Only downside that happened is part of the trackpad stopped clicking and one of the fans starting running crazy loud. Took it in to the apple store and they diagnosed it as a swelling battery (seems like a problem for macs so if it looks like your case is fat, get it checked out). Ended up getting the battery, keyboard, trackpad, case, fans, and potentially the monitor (it looked new or was cleaned extremely well) for $300 which isn't too bad to make it feel like new. I'm probably going to keep this computer for another 5+ years unless it dies.
Would totally recommend and I would definitely not sell it for $600.
Not OP but my problem with larger trackpad was unwanted mouse movements. Maybe it was the way I rest my palms while typing but I never had this issue with previous mbp models.
Yep, the large trackpad is another design blunder. The heels of your hands are resting on it much of the time, resulting in the cursor suddenly jumping off to another part of the screen while you're typing.
Even dumber: Apple didn't make it work with the Pencil. WTF? Now THAT would be far more useful than the emoji bar.
Pencil does work with iPad and sidecar which is a much better experience for editing vs what would amount to a very small Wacom tablet on the trackpad (vs effectively an iPad sized Cintiq).
Yeah I dislike the bigger trackpad. There’s nowhere to comfortable rest my hands on it. At work they gave me a 2018 MBP and after 2 weeks of suffering I returned it for a 2015 version.

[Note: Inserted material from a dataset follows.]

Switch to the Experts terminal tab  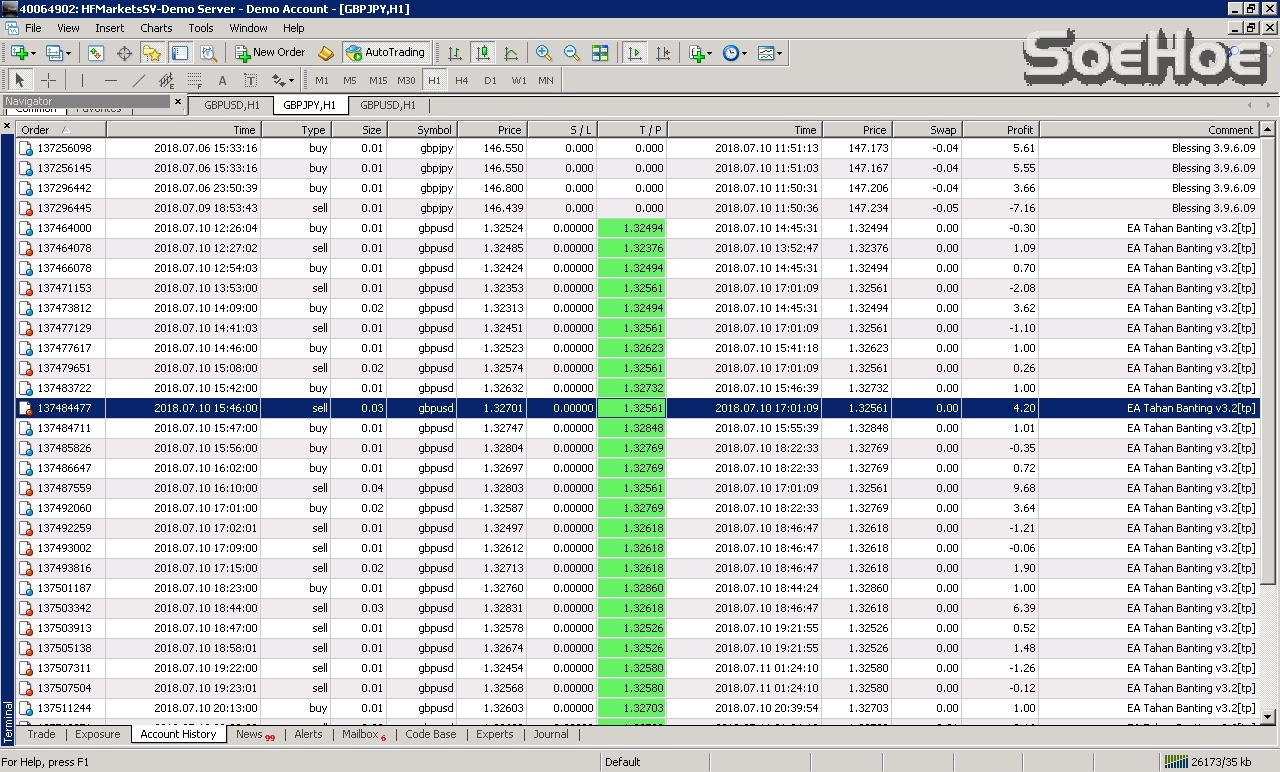tap(494, 734)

In the meantime I regretted so much that I bought my 2015 model with 8GB of RAM, which seemed like a reasonable decision back then. Everything else is still great and better than the newer model I got from work - but nowadays I seem to run out of memory all the time.
Buy a 16gb board off eBay and do a board swap? Or buy a 16gb and sell the 8gb?
The former shouldn’t set you back much. The biggest cost on the latter would be the commissions, but you may be able to find a forum with a decent buy/sell section.